The First Tranche and Second Tranche Debentures (the “Debentures”) have an interest rate of 5% for the first 12 months, 6% for the subsequent 12 months, and 8% per annum thereafter. Principal repayments will be made in 25 equal installments which began on September 1, 2022 for the First Tranche Debentures and on July 1, 2023 for the Second Tranche Debentures. The Debentures may be extended by six months at the election of the Company by paying a sum equal to six months interest on the principal amount outstanding at the end of the 18th month, at the rate of 8% per annum.


On June 26, 2023, the Company entered into waiver and amendment agreements (“Debenture Modification Agreements”) with the Investors to modify terms of the First Tranche Debentures and the Second Tranche Debentures (the “Debentures”).
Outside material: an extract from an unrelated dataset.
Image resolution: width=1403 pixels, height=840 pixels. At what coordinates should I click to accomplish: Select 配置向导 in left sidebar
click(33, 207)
The Debenture Modification Agreements provide as follows:


1) The July 1, 2023 interest and principal payments will be settled with the Company’s Common Shares
2) The Conversion Price has been reduced to the lower of $0.45 or the price of subsequent dilutive issuances under the Company’s ATM program.
3) 100% of ATM proceeds up to $1 million USD may be kept by Company, while any dollar amount over this threshold will be distributed 33% to the Company and 67% to the Investors.



4) The minimum tranche value for Additional Closings has been reduced from $5.0 million to $2.5 million.
5) Upon the Company’s receipt of a further shareholder approval, the Base Conversion Price shall be lowered to the lowest price at which the Company has issued a common share or a right to acquire common shares.
6) The Investors have each agreed to raise no objection to one or more private placements of securities by the Company with an aggregate purchase price of up to $1,000,000 at a purchase price of at least $0.25 per common share and two-year warrant (with a per share exercise price of $0.50, and no registration rights).
7) The Company may not prepay any portion of the principal amount of this Debenture without the prior written consent of the Holder; However the Company must apply the approved or percentage of approved gross proceeds from the sale of its Common Stock from an at-the-market offering to prepay this Debenture (pro-rated among all Debentures) and shall be permitted to prepay the Debentures notwithstanding any contrary provision of this Debenture or the Purchase Agreement.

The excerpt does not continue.